Many modern computing systems (i.e., platforms) enable system firmware (e.g., BIOS) to be updated by rewriting data stored in the platform's firmware storage device(s), such as flash components. A typical firmware update process involves writing new data to the flash component on a block-wise basis, wherein data are written to respective blocks one block at a time. Generally, some sort of roll-back mechanism is employed such that the original firmware (or at least a base portion of the original firmware) can be restored in the event of a failure during the update, such as a power glitch or system shutdown. However, once the new firmware has been successfully installed, the roll-back mechanism is no longer available.
Under today's firmware update techniques, limited security measure are available to ensure the new firmware is authentic. For example, many firmware upgrades are performed by first downloading a firmware image from a web site. Although such firmware will usually be downloaded from a legitimate vendor site, such as the platform manufacturer's or BIOS vendor's site, there are opportunities to download upgrades from other sites that are less trustworthy. Furthermore, web servers are known to be prone to attack, whereby an authentic firmware image may be replaced by a rogue firmware image without knowledge of a site's operator. The end result is that users may unknowingly download non-authentic firmware images, which may wreak havoc on the user's systems.
One technique for preventing the foregoing problem is to employ some form of authentication. For example, the update firmware image may require a digital signature or the like that can be verified against a certificate (accessible to the platform) containing a public key used to perform a signature check on the image. However, the certificate has no secure storage on today's platforms, leaving it vulnerable to possible attack or corruption.
The foregoing aspects and many of the attendant advantages of this invention will become more readily appreciated as the same becomes better understood by reference to the following detailed description, when taken in conjunction with the accompanying drawings, wherein like reference numerals refer to like parts throughout the various views unless otherwise specified:
FIG. 1a-d are schematic diagrams of a platform configuration via which embodiments of the invention may be implemented, wherein FIG. 1a illustrates operations performed in connection with the flowchart of FIG. 2a, FIG. 1b illustrates operations performed in connection with the flowchart of FIG. 3a, FIG. 1c illustrates operations performed in connection with the flowchart of FIG. 2b, and FIG. 1d illustrates operations performed in connection with the flowchart of FIG. 3b.
FIG. 2a is a flowchart illustrating operations performed during a first phase of a two-phase secure firmware update process in accordance with one embodiment of the invention;
FIG. 3a is a flowchart illustrating operations performed during the second phase of the two-phase secure firmware update process in accordance with the embodiment of FIG. 2a;
FIG. 2b is a flowchart illustrating operations performed during a first phase of a two-phase secure firmware update process in accordance with one embodiment of the invention; and
FIG. 3b is a flowchart illustrating operations performed during the second phase of the two-phase secure firmware update process in accordance with the embodiment of FIG. 2b.

◆ ◆ ◆ ◆

Task list:
1. In the passage on firmware updates, how does a typical update process write new data to the flash component?
2. In one to three sentences, explain why the passage on firmware updates considers certificate-based signature checking insufficient.
3. Carry on writing the passage on firmware updates after its last sentence.
The data that come next have no connection to the passage on firmware updates.

Data block:
◆ ◆ ◆ ◆

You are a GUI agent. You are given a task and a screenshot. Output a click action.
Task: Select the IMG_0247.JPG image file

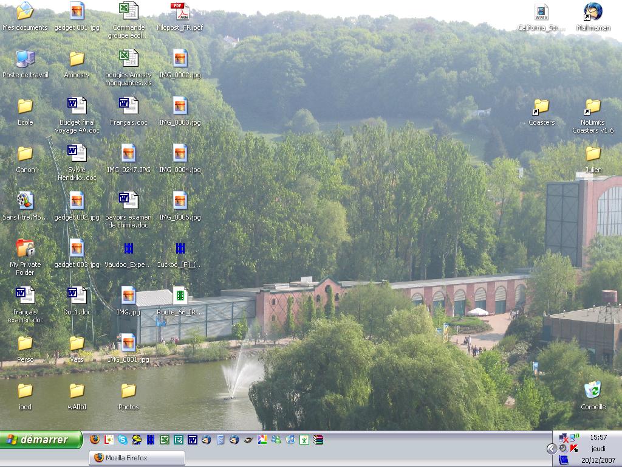128,154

◆ ◆ ◆ ◆

Final answers:
1. It writes the data block-wise, to one block at a time.

2. Signature checking depends on a certificate that holds the public key used to verify the image. On today's platforms that certificate has no secure storage, so it remains open to attack or corruption.

3.
Embodiments of a method to effect a trusted firmware/BIOS update in a pre-boot operational environment and systems for employing the method are described herein. In the following description, numerous specific details are set forth to provide a thorough understanding of embodiments of the invention. One skilled in the relevant art will recognize, however, that the invention can be practiced without one or more of the specific details, or with other methods, components, materials, etc. In other instances, well-known structures, materials, or operations are not shown or described in detail to avoid obscuring aspects of the invention.
Reference throughout this specification to “one embodiment” or “an embodiment” means that a particular feature, structure, or characteristic described in connection with the embodiment is included in at least one embodiment of the present invention. Thus, the appearances of the phrases “in one embodiment” or “in an embodiment” in various places throughout this specification are not necessarily all referring to the same embodiment. Furthermore, the particular features, structures, or characteristics may be combined in any suitable manner in one or more embodiments.
In accordance with aspects of the invention, trusted platform technology in combination with a secure authentication credential storage scheme are employed to effect a trusted firmware/BIOS update in the pre-boot. A firmware driver is launched from removable media or a platform firmware device, and is used to imprint the platform environment (i.e., seal update credentials) to the platform in a manufacturing environment in order to support successive trusted updates in the field (i.e., updates that use the “imprinted” environment to unseal the credentials as part of the update).
An exemplary computer architecture 100 suited for implementing embodiments of the invention described herein is shown in FIG. 1. The architecture includes a processor 102 coupled, via a bus 104, to a memory controller hub (MCH) 106, commonly referred to as the “Northbridge” under well-known Intel® chipset schemes. MCH 106 is coupled via respective buses 108 and 110 to system memory (i.e., RAM) 112 and an advanced graphics port (AGP) 114. MCH 106 provides memory control functions, and includes a device protection mechanism 111 that enables access to protected memory pages 113 in system memory 112. MCH 106 is further coupled to an Input/Output (I/O) controller hub (ICH) 116 via a bus 118. The ICH, which is commonly referred to as the “Southbridge,” provides a hardware interface to various I/O buses, ports and devices, depicted as items 120. These include a PCI bus, and IDE interface, a universal serial bus (USB), etc. ICH 116 is further coupled to a network port 122 via an I/O path 124.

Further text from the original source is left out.